Data below:

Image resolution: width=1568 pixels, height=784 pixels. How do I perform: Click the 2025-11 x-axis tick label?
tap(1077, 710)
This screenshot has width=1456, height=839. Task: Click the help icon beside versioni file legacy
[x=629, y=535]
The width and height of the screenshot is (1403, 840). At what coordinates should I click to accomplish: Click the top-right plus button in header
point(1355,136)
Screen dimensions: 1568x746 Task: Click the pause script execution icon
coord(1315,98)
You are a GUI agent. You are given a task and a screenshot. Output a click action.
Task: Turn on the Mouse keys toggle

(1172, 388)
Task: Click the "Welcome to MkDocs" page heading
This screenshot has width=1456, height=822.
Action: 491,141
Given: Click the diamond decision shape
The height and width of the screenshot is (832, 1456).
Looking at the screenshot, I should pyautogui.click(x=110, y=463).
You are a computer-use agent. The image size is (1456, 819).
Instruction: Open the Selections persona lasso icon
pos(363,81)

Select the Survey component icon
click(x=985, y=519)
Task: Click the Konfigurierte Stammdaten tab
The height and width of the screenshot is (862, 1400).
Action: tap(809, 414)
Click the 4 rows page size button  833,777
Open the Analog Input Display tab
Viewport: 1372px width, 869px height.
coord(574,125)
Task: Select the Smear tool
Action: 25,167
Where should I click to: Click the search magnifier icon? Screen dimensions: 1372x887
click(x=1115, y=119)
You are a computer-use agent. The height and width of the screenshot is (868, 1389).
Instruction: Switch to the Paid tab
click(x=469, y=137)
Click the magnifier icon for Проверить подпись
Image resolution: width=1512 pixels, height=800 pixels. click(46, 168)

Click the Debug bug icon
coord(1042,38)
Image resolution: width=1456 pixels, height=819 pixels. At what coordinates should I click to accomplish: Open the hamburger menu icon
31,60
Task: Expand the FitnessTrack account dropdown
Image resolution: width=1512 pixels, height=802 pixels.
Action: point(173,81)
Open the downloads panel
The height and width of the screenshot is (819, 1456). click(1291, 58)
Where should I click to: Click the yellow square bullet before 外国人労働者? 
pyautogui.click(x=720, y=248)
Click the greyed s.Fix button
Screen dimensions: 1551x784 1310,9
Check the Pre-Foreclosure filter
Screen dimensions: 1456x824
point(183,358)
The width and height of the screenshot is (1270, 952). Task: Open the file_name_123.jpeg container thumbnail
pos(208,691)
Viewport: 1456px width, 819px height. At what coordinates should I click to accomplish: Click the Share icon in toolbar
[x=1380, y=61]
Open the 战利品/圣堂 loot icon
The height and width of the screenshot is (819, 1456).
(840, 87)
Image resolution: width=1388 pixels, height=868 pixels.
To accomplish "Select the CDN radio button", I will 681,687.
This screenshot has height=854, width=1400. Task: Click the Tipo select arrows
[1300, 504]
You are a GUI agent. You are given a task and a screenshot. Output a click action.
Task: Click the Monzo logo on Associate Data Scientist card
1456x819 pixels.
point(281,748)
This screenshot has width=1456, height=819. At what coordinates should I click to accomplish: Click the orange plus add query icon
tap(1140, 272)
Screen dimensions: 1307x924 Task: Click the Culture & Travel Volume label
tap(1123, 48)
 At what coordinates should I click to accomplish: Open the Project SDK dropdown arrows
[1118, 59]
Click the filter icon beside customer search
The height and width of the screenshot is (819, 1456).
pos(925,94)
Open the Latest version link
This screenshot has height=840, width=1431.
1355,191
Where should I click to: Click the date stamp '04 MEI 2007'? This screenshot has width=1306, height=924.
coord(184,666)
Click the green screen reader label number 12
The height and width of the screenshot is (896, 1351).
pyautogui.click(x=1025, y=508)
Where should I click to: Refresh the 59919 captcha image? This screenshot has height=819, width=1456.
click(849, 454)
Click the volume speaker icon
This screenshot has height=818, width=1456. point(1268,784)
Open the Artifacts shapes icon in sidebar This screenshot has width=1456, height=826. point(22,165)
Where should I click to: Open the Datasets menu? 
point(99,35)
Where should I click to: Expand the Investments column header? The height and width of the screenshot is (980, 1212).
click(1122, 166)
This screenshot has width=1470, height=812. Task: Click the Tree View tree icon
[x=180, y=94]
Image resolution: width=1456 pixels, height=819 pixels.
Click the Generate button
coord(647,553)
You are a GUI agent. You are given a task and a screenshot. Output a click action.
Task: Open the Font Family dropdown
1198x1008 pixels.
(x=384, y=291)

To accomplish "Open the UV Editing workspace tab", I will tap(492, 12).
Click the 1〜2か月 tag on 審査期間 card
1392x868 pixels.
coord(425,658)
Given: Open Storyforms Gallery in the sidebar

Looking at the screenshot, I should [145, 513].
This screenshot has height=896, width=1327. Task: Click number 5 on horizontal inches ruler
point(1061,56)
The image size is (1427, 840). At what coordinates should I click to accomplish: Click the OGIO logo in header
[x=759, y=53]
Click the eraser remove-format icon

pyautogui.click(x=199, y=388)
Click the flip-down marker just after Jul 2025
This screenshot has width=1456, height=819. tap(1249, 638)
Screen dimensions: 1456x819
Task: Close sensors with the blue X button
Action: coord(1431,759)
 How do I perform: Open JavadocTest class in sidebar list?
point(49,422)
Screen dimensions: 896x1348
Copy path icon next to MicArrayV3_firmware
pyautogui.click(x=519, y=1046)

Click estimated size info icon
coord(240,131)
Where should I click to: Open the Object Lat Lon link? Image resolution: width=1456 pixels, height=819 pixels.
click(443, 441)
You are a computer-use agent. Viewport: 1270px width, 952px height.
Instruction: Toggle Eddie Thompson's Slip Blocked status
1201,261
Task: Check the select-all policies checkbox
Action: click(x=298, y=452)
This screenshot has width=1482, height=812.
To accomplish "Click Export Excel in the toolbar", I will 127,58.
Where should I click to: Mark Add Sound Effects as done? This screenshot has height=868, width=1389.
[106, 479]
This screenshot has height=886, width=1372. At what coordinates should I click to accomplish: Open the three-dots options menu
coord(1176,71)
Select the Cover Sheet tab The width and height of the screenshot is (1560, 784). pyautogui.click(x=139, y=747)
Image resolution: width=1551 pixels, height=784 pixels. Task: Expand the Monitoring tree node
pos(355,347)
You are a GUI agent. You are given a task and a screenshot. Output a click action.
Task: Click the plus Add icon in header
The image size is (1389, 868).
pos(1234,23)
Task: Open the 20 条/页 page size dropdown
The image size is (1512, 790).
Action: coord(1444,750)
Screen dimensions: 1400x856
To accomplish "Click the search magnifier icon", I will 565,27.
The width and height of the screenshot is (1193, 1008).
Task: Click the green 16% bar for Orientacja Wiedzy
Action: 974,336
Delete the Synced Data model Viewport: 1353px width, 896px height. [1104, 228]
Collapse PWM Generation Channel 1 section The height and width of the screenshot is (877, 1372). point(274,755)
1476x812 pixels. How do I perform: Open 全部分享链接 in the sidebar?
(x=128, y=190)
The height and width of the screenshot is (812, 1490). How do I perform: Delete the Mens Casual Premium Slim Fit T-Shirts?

End of Data.

■ About this exercise:
Recopy all the entries faithfully, leaving none out.

■ Result of the task:
Image resolution: width=1568 pixels, height=784 pixels. How do I perform: Click the 2025-11 x-axis tick label?
tap(1077, 710)
This screenshot has width=1456, height=839. Task: Click the help icon beside versioni file legacy
[x=629, y=535]
The width and height of the screenshot is (1403, 840). At what coordinates should I click to accomplish: Click the top-right plus button in header
point(1355,136)
Screen dimensions: 1568x746 Task: Click the pause script execution icon
coord(1315,98)
You are a GUI agent. You are given a task and a screenshot. Output a click action.
Task: Turn on the Mouse keys toggle

(1172, 388)
Task: Click the "Welcome to MkDocs" page heading
This screenshot has width=1456, height=822.
Action: 491,141
Given: Click the diamond decision shape
The height and width of the screenshot is (832, 1456).
Looking at the screenshot, I should pyautogui.click(x=110, y=463).
You are a computer-use agent. The image size is (1456, 819).
Instruction: Open the Selections persona lasso icon
pos(363,81)

Select the Survey component icon
click(x=985, y=519)
Task: Click the Konfigurierte Stammdaten tab
The height and width of the screenshot is (862, 1400).
Action: tap(809, 414)
Click the 4 rows page size button  833,777
Open the Analog Input Display tab
Viewport: 1372px width, 869px height.
coord(574,125)
Task: Select the Smear tool
Action: 25,167
Where should I click to: Click the search magnifier icon? Screen dimensions: 1372x887
click(x=1115, y=119)
You are a computer-use agent. The height and width of the screenshot is (868, 1389).
Instruction: Switch to the Paid tab
click(x=469, y=137)
Click the magnifier icon for Проверить подпись
Image resolution: width=1512 pixels, height=800 pixels. click(46, 168)

Click the Debug bug icon
coord(1042,38)
Image resolution: width=1456 pixels, height=819 pixels. At what coordinates should I click to accomplish: Open the hamburger menu icon
31,60
Task: Expand the FitnessTrack account dropdown
Image resolution: width=1512 pixels, height=802 pixels.
Action: point(173,81)
Open the downloads panel
The height and width of the screenshot is (819, 1456). click(1291, 58)
Where should I click to: Click the yellow square bullet before 外国人労働者? 
pyautogui.click(x=720, y=248)
Click the greyed s.Fix button
Screen dimensions: 1551x784 1310,9
Check the Pre-Foreclosure filter
Screen dimensions: 1456x824
point(183,358)
The width and height of the screenshot is (1270, 952). Task: Open the file_name_123.jpeg container thumbnail
pos(208,691)
Viewport: 1456px width, 819px height. At what coordinates should I click to accomplish: Click the Share icon in toolbar
[x=1380, y=61]
Open the 战利品/圣堂 loot icon
The height and width of the screenshot is (819, 1456).
(840, 87)
Image resolution: width=1388 pixels, height=868 pixels.
To accomplish "Select the CDN radio button", I will 681,687.
This screenshot has height=854, width=1400. Task: Click the Tipo select arrows
[1300, 504]
You are a GUI agent. You are given a task and a screenshot. Output a click action.
Task: Click the Monzo logo on Associate Data Scientist card
1456x819 pixels.
point(281,748)
This screenshot has width=1456, height=819. At what coordinates should I click to accomplish: Click the orange plus add query icon
tap(1140, 272)
Screen dimensions: 1307x924 Task: Click the Culture & Travel Volume label
tap(1123, 48)
 At what coordinates should I click to accomplish: Open the Project SDK dropdown arrows
[1118, 59]
Click the filter icon beside customer search
The height and width of the screenshot is (819, 1456).
pos(925,94)
Open the Latest version link
This screenshot has height=840, width=1431.
1355,191
Where should I click to: Click the date stamp '04 MEI 2007'? This screenshot has width=1306, height=924.
coord(184,666)
Click the green screen reader label number 12
The height and width of the screenshot is (896, 1351).
pyautogui.click(x=1025, y=508)
Where should I click to: Refresh the 59919 captcha image? This screenshot has height=819, width=1456.
click(849, 454)
Click the volume speaker icon
This screenshot has height=818, width=1456. point(1268,784)
Open the Artifacts shapes icon in sidebar This screenshot has width=1456, height=826. point(22,165)
Where should I click to: Open the Datasets menu? 
point(99,35)
Where should I click to: Expand the Investments column header? The height and width of the screenshot is (980, 1212).
click(1122, 166)
This screenshot has width=1470, height=812. Task: Click the Tree View tree icon
[x=180, y=94]
Image resolution: width=1456 pixels, height=819 pixels.
Click the Generate button
coord(647,553)
You are a GUI agent. You are given a task and a screenshot. Output a click action.
Task: Open the Font Family dropdown
1198x1008 pixels.
(x=384, y=291)

To accomplish "Open the UV Editing workspace tab", I will tap(492, 12).
Click the 1〜2か月 tag on 審査期間 card
1392x868 pixels.
coord(425,658)
Given: Open Storyforms Gallery in the sidebar

Looking at the screenshot, I should [145, 513].
This screenshot has height=896, width=1327. Task: Click number 5 on horizontal inches ruler
point(1061,56)
The image size is (1427, 840). At what coordinates should I click to accomplish: Click the OGIO logo in header
[x=759, y=53]
Click the eraser remove-format icon

pyautogui.click(x=199, y=388)
Click the flip-down marker just after Jul 2025
This screenshot has width=1456, height=819. tap(1249, 638)
Screen dimensions: 1456x819
Task: Close sensors with the blue X button
Action: coord(1431,759)
 How do I perform: Open JavadocTest class in sidebar list?
point(49,422)
Screen dimensions: 896x1348
Copy path icon next to MicArrayV3_firmware
pyautogui.click(x=519, y=1046)

Click estimated size info icon
coord(240,131)
Where should I click to: Open the Object Lat Lon link? Image resolution: width=1456 pixels, height=819 pixels.
click(443, 441)
You are a computer-use agent. Viewport: 1270px width, 952px height.
Instruction: Toggle Eddie Thompson's Slip Blocked status
1201,261
Task: Check the select-all policies checkbox
Action: click(x=298, y=452)
This screenshot has width=1482, height=812.
To accomplish "Click Export Excel in the toolbar", I will 127,58.
Where should I click to: Mark Add Sound Effects as done? This screenshot has height=868, width=1389.
[106, 479]
This screenshot has height=886, width=1372. At what coordinates should I click to accomplish: Open the three-dots options menu
coord(1176,71)
Select the Cover Sheet tab The width and height of the screenshot is (1560, 784). pyautogui.click(x=139, y=747)
Image resolution: width=1551 pixels, height=784 pixels. Task: Expand the Monitoring tree node
pos(355,347)
You are a GUI agent. You are given a task and a screenshot. Output a click action.
Task: Click the plus Add icon in header
The image size is (1389, 868).
pos(1234,23)
Task: Open the 20 条/页 page size dropdown
The image size is (1512, 790).
Action: coord(1444,750)
Screen dimensions: 1400x856
To accomplish "Click the search magnifier icon", I will 565,27.
The width and height of the screenshot is (1193, 1008).
Task: Click the green 16% bar for Orientacja Wiedzy
Action: 974,336
Delete the Synced Data model Viewport: 1353px width, 896px height. [1104, 228]
Collapse PWM Generation Channel 1 section The height and width of the screenshot is (877, 1372). point(274,755)
1476x812 pixels. How do I perform: Open 全部分享链接 in the sidebar?
(x=128, y=190)
The height and width of the screenshot is (812, 1490). How do I perform: Delete the Mens Casual Premium Slim Fit T-Shirts?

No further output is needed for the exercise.